A year ago, they had more flexibility, reportedly more than $25 million, after they released Jameel McClain and Vonta Leach and re-signed Terrell Suggs to an extension. Why are things tighter now? Well, I would say a perfect storm of circumstances has struck, except I'm sick of the word storm after the snowfalls of recent weeks so I'm banning it from all conversation. Let's just say a bunch of stuff happened around the same time. You get the point, right? 

Here's what's happened: Several of the Ravens' larger contracts have hit significant accelerators. Striking extension deals has proved to be more of a challenge. Their cap-crunch cuts (Chris Canty, Jacoby Jones) didn't open up quite as much room as usual. And most significantly, they're stuck with a bunch of "dead money," mostly because they released Ray Rice. Only one other team (Detroit) is spending more on players no longer wearing their uniform. According to my abacus, almost nine percent of the Ravens' cap room is going to "dead money," mostly because of Rice.

See what I mean? It's a perfect … never mind.

You can't complain. The Ravens find themselves in a similar situation every year. It's what happens when you have good players that you have to pay, and also spend to the cap ceiling trying to win. The Ravens obviously know how to handle their finances, having gone to the playoff six times in the past seven years. 

This is just part of their cycle – the hard part to swallow. Are there free agents whom the Ravens covet and would love to snap up to fill a need? A safety? A tight end? Absolutely. As always, the league's annual round of cap-crunch cuts has opened up some interesting possibilities. But the Ravens seldom make a big splash in free agency. They prefer to wait out the initial spending frenzy and troll the market for bargains.

With their tighter-than-usual cap situation this year, I really wouldn't expect many, if any, bold, headline-generating moves. 

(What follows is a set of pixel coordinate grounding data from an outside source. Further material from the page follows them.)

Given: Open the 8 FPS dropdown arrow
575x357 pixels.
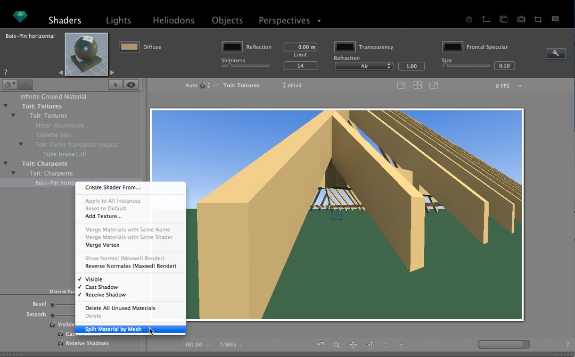Looking at the screenshot, I should pyautogui.click(x=520, y=86).
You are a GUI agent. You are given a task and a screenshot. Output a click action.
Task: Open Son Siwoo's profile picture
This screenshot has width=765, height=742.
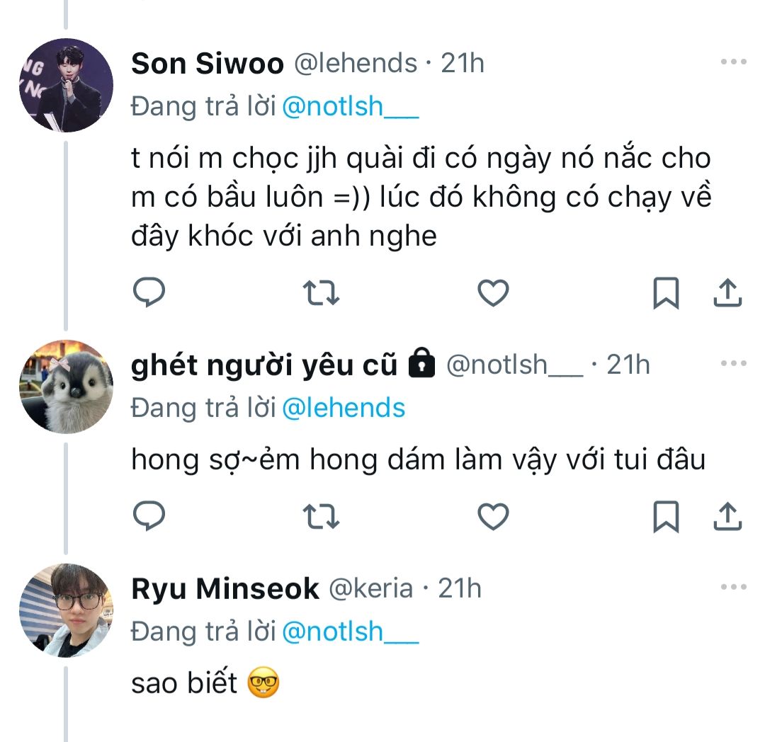pyautogui.click(x=66, y=85)
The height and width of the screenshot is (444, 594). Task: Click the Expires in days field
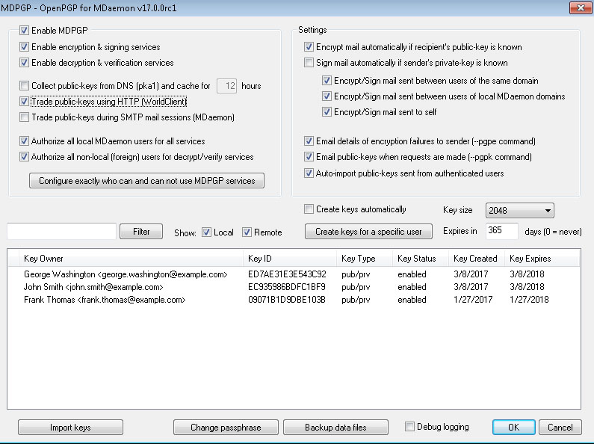click(502, 231)
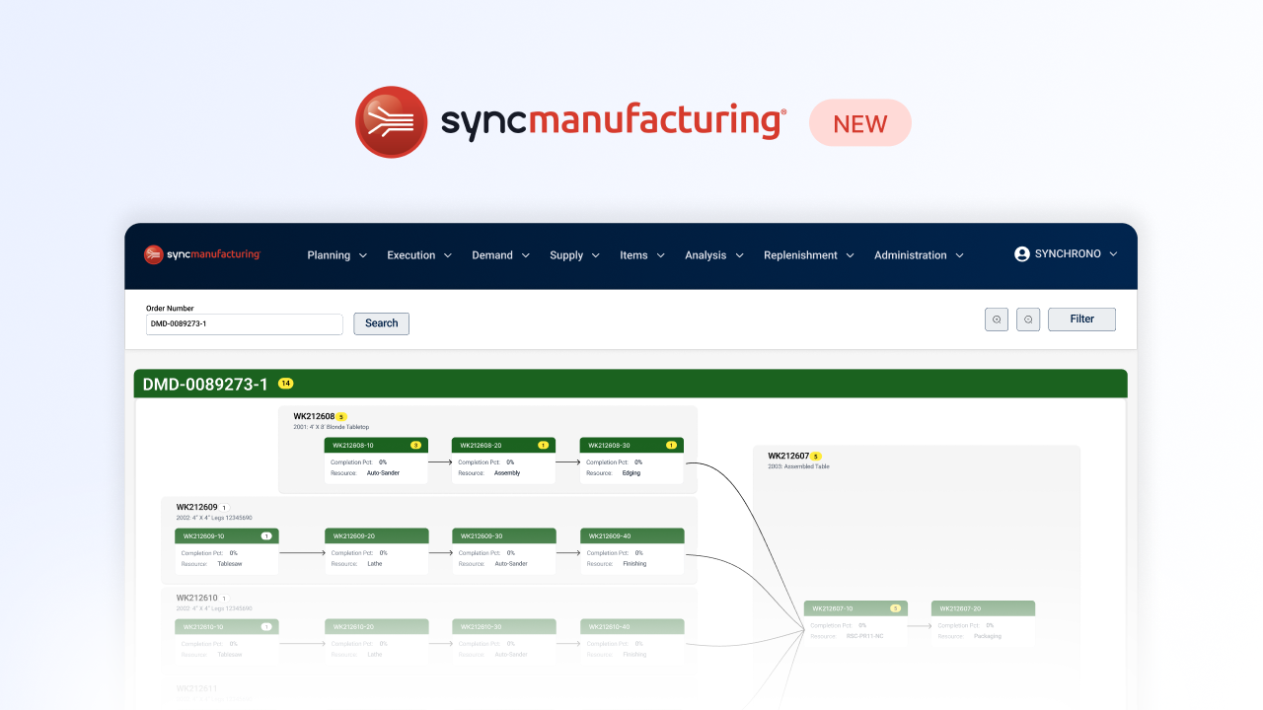Select the Analysis menu item

coord(706,254)
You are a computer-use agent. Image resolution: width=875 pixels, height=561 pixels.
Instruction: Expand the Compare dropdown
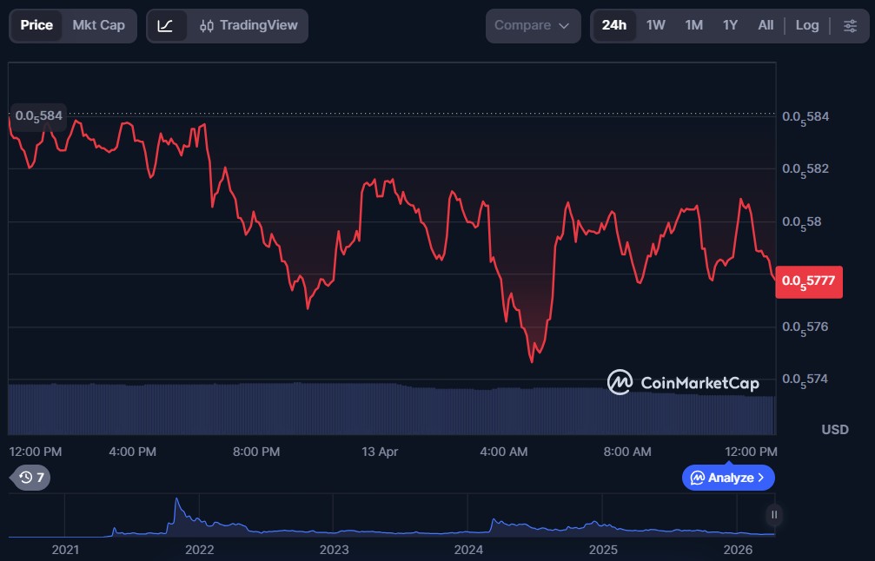coord(533,25)

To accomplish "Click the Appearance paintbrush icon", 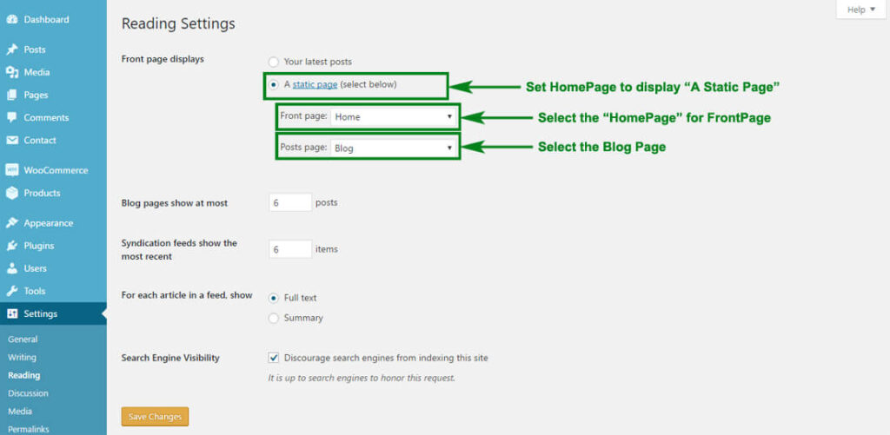I will click(x=12, y=223).

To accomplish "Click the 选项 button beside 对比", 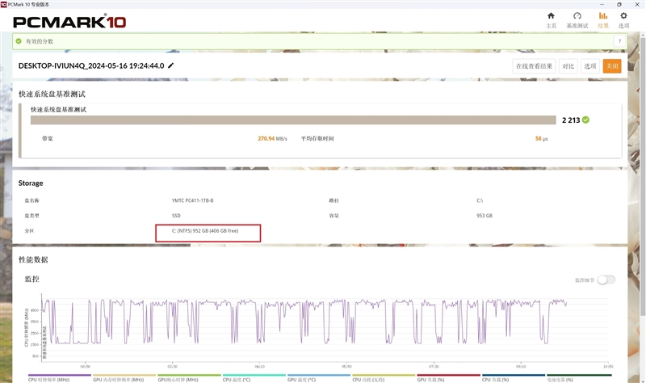I will [x=590, y=66].
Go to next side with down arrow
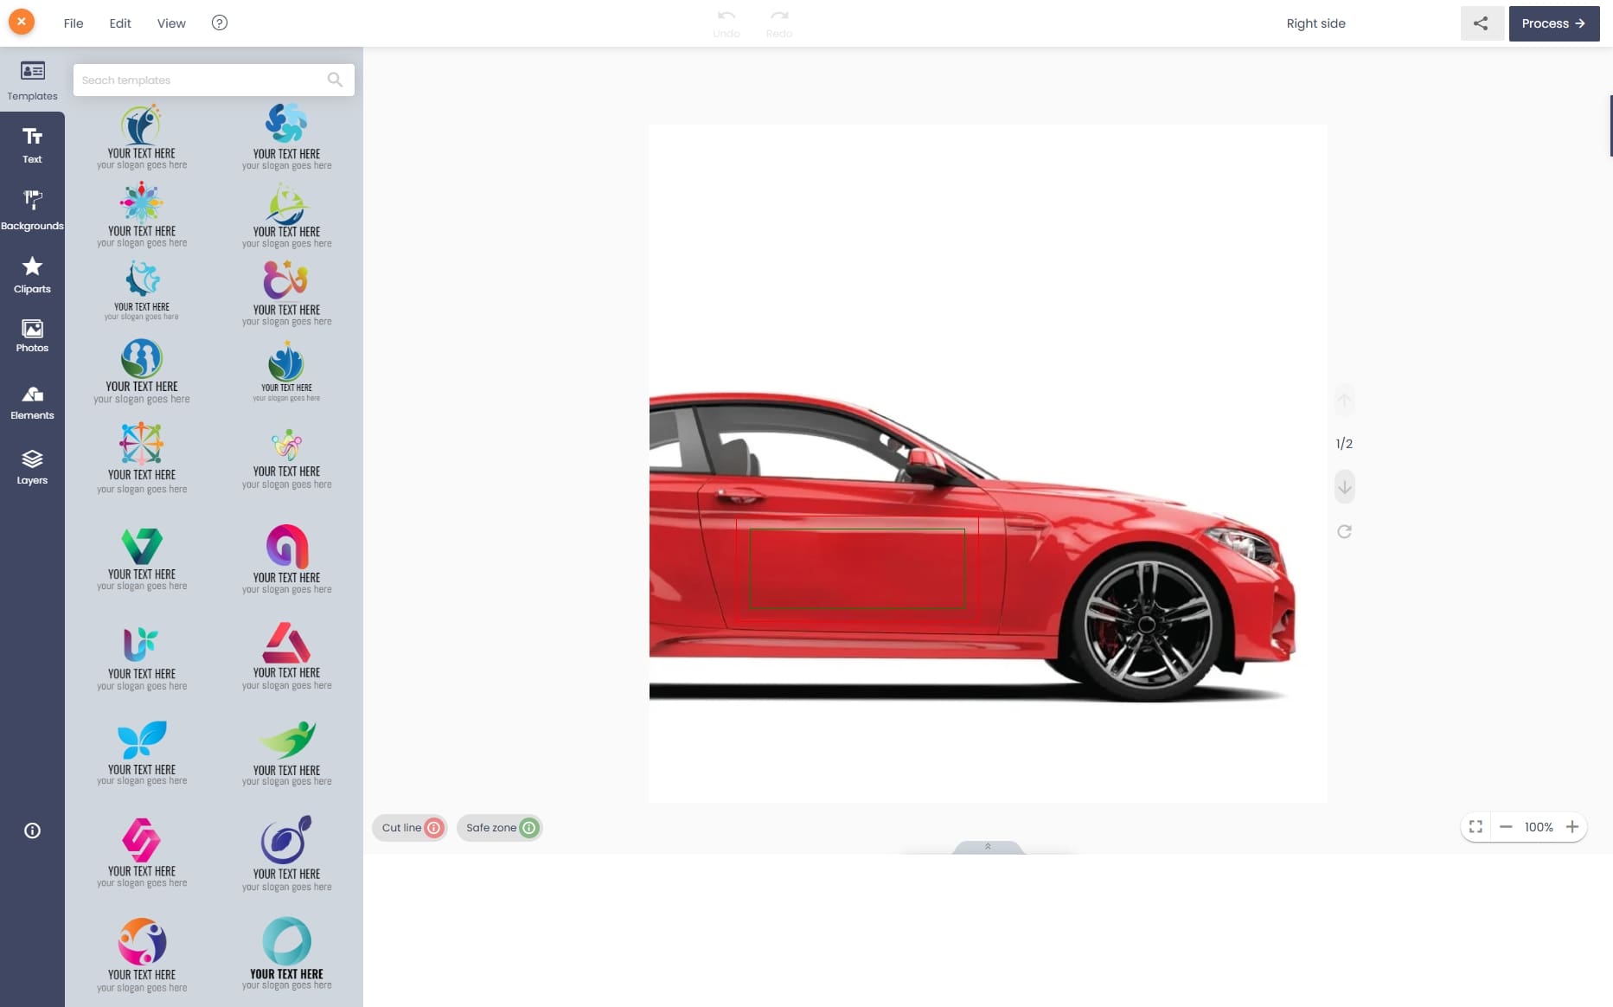The height and width of the screenshot is (1007, 1613). pyautogui.click(x=1344, y=487)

Ravens GM Ozzie Newsome is famous for saying that if he really sees a player he wants, a player who can help, he finds a way to add that player. But given this year's circumstances, it's likelier that the Ravens focus on retaining their own pending free agents, such as running back Justin Forsett, before they start trying to grab guys from other teams.

According to ESPN's Jamison Hensley, the Ravens have given a total of $29 million in guaranteed money to other teams' free agents over the past five offseasons, while they've invested a combined $93 million in retaining their own free agents. Those startling numbers tell you all you need to know about how they like to operate. 

Bottom line, it's the time of year in Baltimore when fans need to take a deep breath and consider the big picture. Sure, it's exciting when talented guys on other teams become untethered and you can envision how they would fit into the Ravens' blueprint. And it's frustrating when those players land elsewhere. But remember, most teams that make splashes in March aren't playing in January. They tend to be lower-tier teams that have more cap flexibility because they haven't had to pay great players and also because they don't spend to the limit as willingly as the Ravens and other contenders.

"There are a lot of teams out there that don't spend to the cap, and we do," Ravens Owner Steve Bisciotti said last week. "I'm always envious of those teams right about this time of the year, and then they're envious of me when we're in the playoffs. So, we're going to keep doing what we do, the way we do it."

Does "the way we do it" make for an exciting March? Put it this way: January, playoff time, is more exciting in Ravenstown. But I do believe that's the goal.